— Begin —
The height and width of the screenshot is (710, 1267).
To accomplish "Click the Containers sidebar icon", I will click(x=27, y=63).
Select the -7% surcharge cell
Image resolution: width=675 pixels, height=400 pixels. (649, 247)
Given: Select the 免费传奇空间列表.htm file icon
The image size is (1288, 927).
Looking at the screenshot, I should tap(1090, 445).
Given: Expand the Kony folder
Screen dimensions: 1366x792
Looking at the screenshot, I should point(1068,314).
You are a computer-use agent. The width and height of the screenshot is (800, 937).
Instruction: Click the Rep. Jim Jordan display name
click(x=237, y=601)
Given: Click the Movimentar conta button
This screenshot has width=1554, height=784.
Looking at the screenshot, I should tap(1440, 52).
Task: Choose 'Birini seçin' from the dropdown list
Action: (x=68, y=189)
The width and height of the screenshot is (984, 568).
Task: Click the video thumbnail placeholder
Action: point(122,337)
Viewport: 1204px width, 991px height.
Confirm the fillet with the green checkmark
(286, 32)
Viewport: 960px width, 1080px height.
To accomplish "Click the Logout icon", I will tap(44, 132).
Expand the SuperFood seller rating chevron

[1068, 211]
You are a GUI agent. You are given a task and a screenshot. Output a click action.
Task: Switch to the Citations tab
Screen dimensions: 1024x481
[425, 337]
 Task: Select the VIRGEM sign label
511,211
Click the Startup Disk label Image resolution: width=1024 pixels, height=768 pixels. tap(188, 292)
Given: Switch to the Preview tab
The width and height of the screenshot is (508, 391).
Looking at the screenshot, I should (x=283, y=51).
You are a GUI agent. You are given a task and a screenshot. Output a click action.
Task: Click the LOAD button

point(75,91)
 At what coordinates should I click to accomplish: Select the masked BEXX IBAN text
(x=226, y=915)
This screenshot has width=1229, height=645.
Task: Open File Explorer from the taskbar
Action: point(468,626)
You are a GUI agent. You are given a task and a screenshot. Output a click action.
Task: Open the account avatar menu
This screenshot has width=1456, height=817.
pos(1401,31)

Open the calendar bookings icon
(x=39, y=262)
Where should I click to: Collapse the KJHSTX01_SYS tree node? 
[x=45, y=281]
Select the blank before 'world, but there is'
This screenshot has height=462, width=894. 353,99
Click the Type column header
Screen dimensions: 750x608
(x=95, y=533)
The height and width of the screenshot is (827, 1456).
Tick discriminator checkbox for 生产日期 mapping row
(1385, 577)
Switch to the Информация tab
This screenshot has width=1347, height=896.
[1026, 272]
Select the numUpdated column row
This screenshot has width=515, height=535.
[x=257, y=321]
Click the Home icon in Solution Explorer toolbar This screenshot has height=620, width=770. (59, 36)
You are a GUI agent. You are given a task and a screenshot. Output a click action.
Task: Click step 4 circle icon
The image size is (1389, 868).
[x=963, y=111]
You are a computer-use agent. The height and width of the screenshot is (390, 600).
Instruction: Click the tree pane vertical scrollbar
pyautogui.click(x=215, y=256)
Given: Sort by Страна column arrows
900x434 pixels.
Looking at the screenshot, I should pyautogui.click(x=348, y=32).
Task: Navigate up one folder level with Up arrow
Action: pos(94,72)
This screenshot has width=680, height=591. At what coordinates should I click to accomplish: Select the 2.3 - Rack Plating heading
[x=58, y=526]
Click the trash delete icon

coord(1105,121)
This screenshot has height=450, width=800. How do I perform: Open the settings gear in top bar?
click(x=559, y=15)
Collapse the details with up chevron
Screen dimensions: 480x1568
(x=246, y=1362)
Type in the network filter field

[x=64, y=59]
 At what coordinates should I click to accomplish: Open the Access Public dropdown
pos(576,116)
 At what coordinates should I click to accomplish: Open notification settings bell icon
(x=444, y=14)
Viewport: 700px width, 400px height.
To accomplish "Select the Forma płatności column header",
— End —
> _Request_: Turn all of the entries above into a numbered list, one line per item, and leave out the blank lines.

> _The answer_:
1. The height and width of the screenshot is (710, 1267).
2. To accomplish "Click the Containers sidebar icon", I will click(x=27, y=63).
3. Select the -7% surcharge cell
4. Image resolution: width=675 pixels, height=400 pixels. (649, 247)
5. Given: Select the 免费传奇空间列表.htm file icon
6. The image size is (1288, 927).
7. Looking at the screenshot, I should tap(1090, 445).
8. Given: Expand the Kony folder
9. Screen dimensions: 1366x792
10. Looking at the screenshot, I should point(1068,314).
11. You are a computer-use agent. The width and height of the screenshot is (800, 937).
12. Instruction: Click the Rep. Jim Jordan display name
13. click(x=237, y=601)
14. Given: Click the Movimentar conta button
15. This screenshot has width=1554, height=784.
16. Looking at the screenshot, I should tap(1440, 52).
17. Task: Choose 'Birini seçin' from the dropdown list
18. Action: (x=68, y=189)
19. The width and height of the screenshot is (984, 568).
20. Task: Click the video thumbnail placeholder
21. Action: point(122,337)
22. Viewport: 1204px width, 991px height.
23. Confirm the fillet with the green checkmark
24. (286, 32)
25. Viewport: 960px width, 1080px height.
26. To accomplish "Click the Logout icon", I will tap(44, 132).
27. Expand the SuperFood seller rating chevron
28. [1068, 211]
29. You are a GUI agent. You are given a task and a screenshot. Output a click action.
30. Task: Switch to the Citations tab
31. Screen dimensions: 1024x481
32. [425, 337]
33.  Task: Select the VIRGEM sign label
34. 511,211
35. Click the Startup Disk label Image resolution: width=1024 pixels, height=768 pixels. tap(188, 292)
36. Given: Switch to the Preview tab
37. The width and height of the screenshot is (508, 391).
38. Looking at the screenshot, I should (x=283, y=51).
39. You are a GUI agent. You are given a task and a screenshot. Output a click action.
40. Task: Click the LOAD button
41. point(75,91)
42.  At what coordinates should I click to accomplish: Select the masked BEXX IBAN text
43. (x=226, y=915)
44. This screenshot has width=1229, height=645.
45. Task: Open File Explorer from the taskbar
46. Action: point(468,626)
47. You are a GUI agent. You are given a task and a screenshot. Output a click action.
48. Task: Open the account avatar menu
49. This screenshot has width=1456, height=817.
50. pos(1401,31)
51. Open the calendar bookings icon
52. (x=39, y=262)
53. Where should I click to: Collapse the KJHSTX01_SYS tree node? 
54. [x=45, y=281]
55. Select the blank before 'world, but there is'
56. This screenshot has height=462, width=894. 353,99
57. Click the Type column header
58. Screen dimensions: 750x608
59. (x=95, y=533)
60. The height and width of the screenshot is (827, 1456).
61. Tick discriminator checkbox for 生产日期 mapping row
62. (1385, 577)
63. Switch to the Информация tab
64. This screenshot has width=1347, height=896.
65. [1026, 272]
66. Select the numUpdated column row
67. This screenshot has width=515, height=535.
68. [x=257, y=321]
69. Click the Home icon in Solution Explorer toolbar This screenshot has height=620, width=770. (59, 36)
70. You are a GUI agent. You are given a task and a screenshot. Output a click action.
71. Task: Click step 4 circle icon
72. The image size is (1389, 868).
73. [x=963, y=111]
74. You are a computer-use agent. The height and width of the screenshot is (390, 600).
75. Instruction: Click the tree pane vertical scrollbar
76. pyautogui.click(x=215, y=256)
77. Given: Sort by Страна column arrows
78. 900x434 pixels.
79. Looking at the screenshot, I should pyautogui.click(x=348, y=32).
80. Task: Navigate up one folder level with Up arrow
81. Action: pos(94,72)
82. This screenshot has width=680, height=591. At what coordinates should I click to accomplish: Select the 2.3 - Rack Plating heading
83. [x=58, y=526]
84. Click the trash delete icon
85. coord(1105,121)
86. This screenshot has height=450, width=800. How do I perform: Open the settings gear in top bar?
87. click(x=559, y=15)
88. Collapse the details with up chevron
89. Screen dimensions: 480x1568
90. (x=246, y=1362)
91. Type in the network filter field
92. [x=64, y=59]
93.  At what coordinates should I click to accomplish: Open the Access Public dropdown
94. pos(576,116)
95.  At what coordinates should I click to accomplish: Open notification settings bell icon
96. (x=444, y=14)
97. Viewport: 700px width, 400px height.
98. To accomplish "Select the Forma płatności column header",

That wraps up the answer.